▶ _What to produce_
In your copy, leave out all pictures and reproduce every entry exactly.

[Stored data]

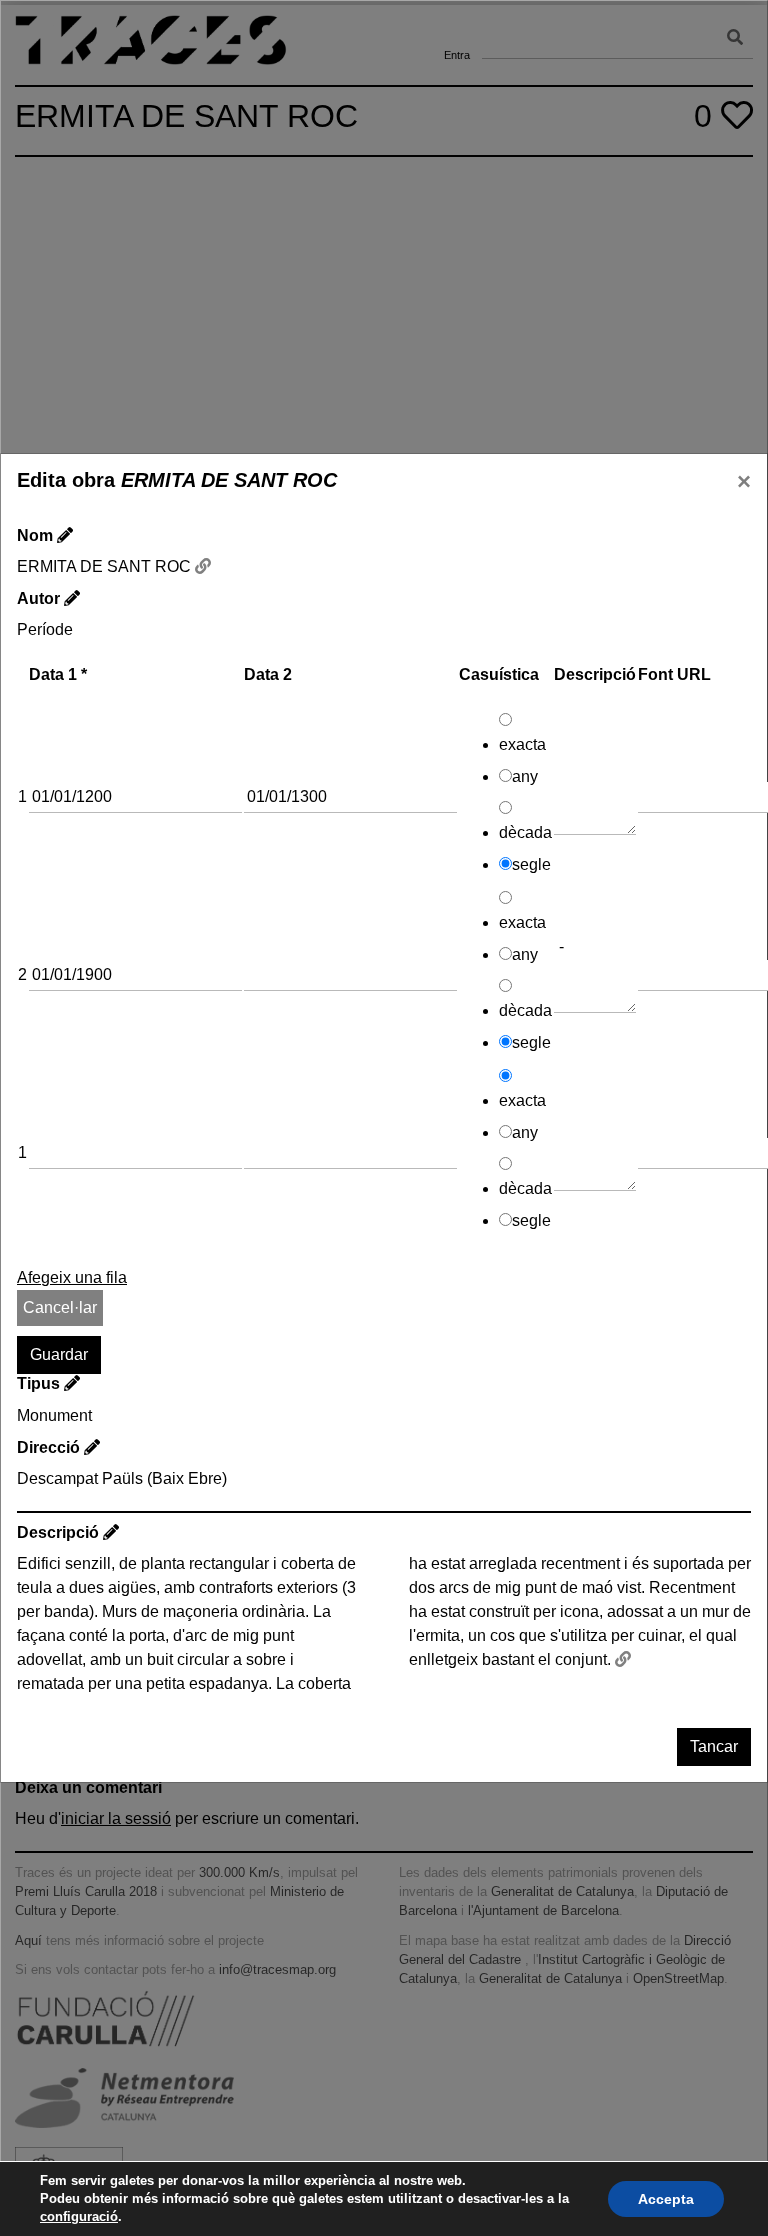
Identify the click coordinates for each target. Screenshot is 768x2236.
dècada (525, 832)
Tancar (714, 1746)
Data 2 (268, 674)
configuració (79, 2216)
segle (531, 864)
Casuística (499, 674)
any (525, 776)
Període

▶ _Expected output_
Identify the click coordinates for each target. Screenshot is 768x2236.
dècada (525, 832)
Tancar (714, 1746)
Data 2 (268, 674)
configuració (79, 2216)
segle (531, 864)
Casuística (499, 674)
any (525, 776)
Període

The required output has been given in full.